Data in this exercise START

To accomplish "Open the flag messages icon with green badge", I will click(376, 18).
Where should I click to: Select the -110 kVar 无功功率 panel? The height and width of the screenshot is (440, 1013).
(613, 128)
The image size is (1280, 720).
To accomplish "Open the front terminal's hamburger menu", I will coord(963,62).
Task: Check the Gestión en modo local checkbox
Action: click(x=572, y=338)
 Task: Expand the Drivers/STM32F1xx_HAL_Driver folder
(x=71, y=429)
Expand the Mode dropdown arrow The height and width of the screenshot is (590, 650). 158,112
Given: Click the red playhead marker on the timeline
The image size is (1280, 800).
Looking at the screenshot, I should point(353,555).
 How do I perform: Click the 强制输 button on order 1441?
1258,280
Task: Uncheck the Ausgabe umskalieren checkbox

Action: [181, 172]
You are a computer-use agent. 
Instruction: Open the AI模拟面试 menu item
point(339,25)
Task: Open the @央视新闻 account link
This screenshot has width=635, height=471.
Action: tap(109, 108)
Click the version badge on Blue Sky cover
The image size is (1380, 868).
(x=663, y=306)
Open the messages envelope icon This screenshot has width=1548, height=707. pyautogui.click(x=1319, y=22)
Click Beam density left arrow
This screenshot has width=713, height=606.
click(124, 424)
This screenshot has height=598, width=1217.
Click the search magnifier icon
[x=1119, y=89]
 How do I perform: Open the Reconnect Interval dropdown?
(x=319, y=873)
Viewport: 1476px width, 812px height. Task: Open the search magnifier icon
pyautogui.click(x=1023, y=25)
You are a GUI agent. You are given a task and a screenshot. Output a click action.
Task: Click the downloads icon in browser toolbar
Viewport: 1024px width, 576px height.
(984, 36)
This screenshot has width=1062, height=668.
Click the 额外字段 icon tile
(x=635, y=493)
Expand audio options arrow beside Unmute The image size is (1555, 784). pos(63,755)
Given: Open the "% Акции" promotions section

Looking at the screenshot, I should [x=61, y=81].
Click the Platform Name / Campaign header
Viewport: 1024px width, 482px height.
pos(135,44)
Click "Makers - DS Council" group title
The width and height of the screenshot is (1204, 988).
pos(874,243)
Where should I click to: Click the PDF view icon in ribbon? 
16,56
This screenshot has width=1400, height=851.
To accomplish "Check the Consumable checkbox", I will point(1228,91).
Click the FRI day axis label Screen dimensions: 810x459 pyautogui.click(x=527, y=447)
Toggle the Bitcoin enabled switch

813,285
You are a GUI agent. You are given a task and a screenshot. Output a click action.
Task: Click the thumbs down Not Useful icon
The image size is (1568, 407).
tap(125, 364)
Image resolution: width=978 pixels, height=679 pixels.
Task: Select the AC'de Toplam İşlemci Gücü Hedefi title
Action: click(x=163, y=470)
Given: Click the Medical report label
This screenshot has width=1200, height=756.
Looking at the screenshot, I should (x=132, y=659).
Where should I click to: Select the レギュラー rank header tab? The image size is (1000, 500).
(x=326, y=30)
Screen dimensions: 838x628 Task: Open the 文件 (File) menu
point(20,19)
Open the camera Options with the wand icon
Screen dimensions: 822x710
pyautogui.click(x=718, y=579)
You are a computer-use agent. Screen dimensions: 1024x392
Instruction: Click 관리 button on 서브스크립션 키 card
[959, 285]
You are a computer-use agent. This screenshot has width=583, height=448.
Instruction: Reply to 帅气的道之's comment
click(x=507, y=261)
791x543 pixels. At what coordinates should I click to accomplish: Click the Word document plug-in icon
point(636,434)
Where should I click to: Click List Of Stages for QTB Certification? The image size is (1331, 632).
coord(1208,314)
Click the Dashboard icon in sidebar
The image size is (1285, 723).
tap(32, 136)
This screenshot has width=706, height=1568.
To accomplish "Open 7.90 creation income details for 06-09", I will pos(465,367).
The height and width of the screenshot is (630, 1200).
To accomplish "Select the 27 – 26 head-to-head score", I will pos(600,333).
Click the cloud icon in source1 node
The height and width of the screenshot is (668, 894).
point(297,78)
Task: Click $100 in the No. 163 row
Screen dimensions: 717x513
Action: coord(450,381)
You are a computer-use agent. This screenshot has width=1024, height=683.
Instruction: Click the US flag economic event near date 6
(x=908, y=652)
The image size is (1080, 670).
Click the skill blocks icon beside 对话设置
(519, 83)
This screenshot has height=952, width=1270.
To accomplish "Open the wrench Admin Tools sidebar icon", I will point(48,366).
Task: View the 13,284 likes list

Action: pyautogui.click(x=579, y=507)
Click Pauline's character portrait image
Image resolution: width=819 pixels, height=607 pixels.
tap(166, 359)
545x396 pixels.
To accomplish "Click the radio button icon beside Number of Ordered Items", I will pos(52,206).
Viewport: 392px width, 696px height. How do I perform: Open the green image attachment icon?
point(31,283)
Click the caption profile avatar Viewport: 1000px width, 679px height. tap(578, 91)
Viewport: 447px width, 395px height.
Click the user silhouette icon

Data in this exercise END

Instructions for the task:
Each entry should be duplicated exactly as it was given.

Completed exercise:
To accomplish "Open the flag messages icon with green badge", I will click(376, 18).
Where should I click to: Select the -110 kVar 无功功率 panel? The height and width of the screenshot is (440, 1013).
(613, 128)
The image size is (1280, 720).
To accomplish "Open the front terminal's hamburger menu", I will coord(963,62).
Task: Check the Gestión en modo local checkbox
Action: click(x=572, y=338)
 Task: Expand the Drivers/STM32F1xx_HAL_Driver folder
(x=71, y=429)
Expand the Mode dropdown arrow The height and width of the screenshot is (590, 650). 158,112
Given: Click the red playhead marker on the timeline
The image size is (1280, 800).
Looking at the screenshot, I should point(353,555).
 How do I perform: Click the 强制输 button on order 1441?
1258,280
Task: Uncheck the Ausgabe umskalieren checkbox

Action: [181, 172]
You are a computer-use agent. 
Instruction: Open the AI模拟面试 menu item
point(339,25)
Task: Open the @央视新闻 account link
This screenshot has width=635, height=471.
Action: tap(109, 108)
Click the version badge on Blue Sky cover
The image size is (1380, 868).
(x=663, y=306)
Open the messages envelope icon This screenshot has width=1548, height=707. pyautogui.click(x=1319, y=22)
Click Beam density left arrow
This screenshot has width=713, height=606.
click(124, 424)
This screenshot has height=598, width=1217.
Click the search magnifier icon
[x=1119, y=89]
 How do I perform: Open the Reconnect Interval dropdown?
(x=319, y=873)
Viewport: 1476px width, 812px height. Task: Open the search magnifier icon
pyautogui.click(x=1023, y=25)
You are a GUI agent. You are given a task and a screenshot. Output a click action.
Task: Click the downloads icon in browser toolbar
Viewport: 1024px width, 576px height.
(984, 36)
This screenshot has width=1062, height=668.
Click the 额外字段 icon tile
(x=635, y=493)
Expand audio options arrow beside Unmute The image size is (1555, 784). pos(63,755)
Given: Open the "% Акции" promotions section

Looking at the screenshot, I should [x=61, y=81].
Click the Platform Name / Campaign header
Viewport: 1024px width, 482px height.
pos(135,44)
Click "Makers - DS Council" group title
The width and height of the screenshot is (1204, 988).
pos(874,243)
Where should I click to: Click the PDF view icon in ribbon? 
16,56
This screenshot has width=1400, height=851.
To accomplish "Check the Consumable checkbox", I will point(1228,91).
Click the FRI day axis label Screen dimensions: 810x459 pyautogui.click(x=527, y=447)
Toggle the Bitcoin enabled switch

813,285
You are a GUI agent. You are given a task and a screenshot. Output a click action.
Task: Click the thumbs down Not Useful icon
The image size is (1568, 407).
tap(125, 364)
Image resolution: width=978 pixels, height=679 pixels.
Task: Select the AC'de Toplam İşlemci Gücü Hedefi title
Action: click(x=163, y=470)
Given: Click the Medical report label
This screenshot has width=1200, height=756.
Looking at the screenshot, I should (x=132, y=659).
Where should I click to: Select the レギュラー rank header tab? The image size is (1000, 500).
(x=326, y=30)
Screen dimensions: 838x628 Task: Open the 文件 (File) menu
point(20,19)
Open the camera Options with the wand icon
Screen dimensions: 822x710
pyautogui.click(x=718, y=579)
You are a computer-use agent. Screen dimensions: 1024x392
Instruction: Click 관리 button on 서브스크립션 키 card
[959, 285]
You are a computer-use agent. This screenshot has width=583, height=448.
Instruction: Reply to 帅气的道之's comment
click(x=507, y=261)
791x543 pixels. At what coordinates should I click to accomplish: Click the Word document plug-in icon
point(636,434)
Where should I click to: Click List Of Stages for QTB Certification? The image size is (1331, 632).
coord(1208,314)
Click the Dashboard icon in sidebar
The image size is (1285, 723).
tap(32, 136)
This screenshot has width=706, height=1568.
To accomplish "Open 7.90 creation income details for 06-09", I will pos(465,367).
The height and width of the screenshot is (630, 1200).
To accomplish "Select the 27 – 26 head-to-head score", I will pos(600,333).
Click the cloud icon in source1 node
The height and width of the screenshot is (668, 894).
point(297,78)
Task: Click $100 in the No. 163 row
Screen dimensions: 717x513
Action: coord(450,381)
You are a computer-use agent. This screenshot has width=1024, height=683.
Instruction: Click the US flag economic event near date 6
(x=908, y=652)
The image size is (1080, 670).
Click the skill blocks icon beside 对话设置
(519, 83)
This screenshot has height=952, width=1270.
To accomplish "Open the wrench Admin Tools sidebar icon", I will point(48,366).
Task: View the 13,284 likes list

Action: pyautogui.click(x=579, y=507)
Click Pauline's character portrait image
Image resolution: width=819 pixels, height=607 pixels.
tap(166, 359)
545x396 pixels.
To accomplish "Click the radio button icon beside Number of Ordered Items", I will pos(52,206).
Viewport: 392px width, 696px height. How do I perform: Open the green image attachment icon?
point(31,283)
Click the caption profile avatar Viewport: 1000px width, 679px height. tap(578, 91)
Viewport: 447px width, 395px height.
Click the user silhouette icon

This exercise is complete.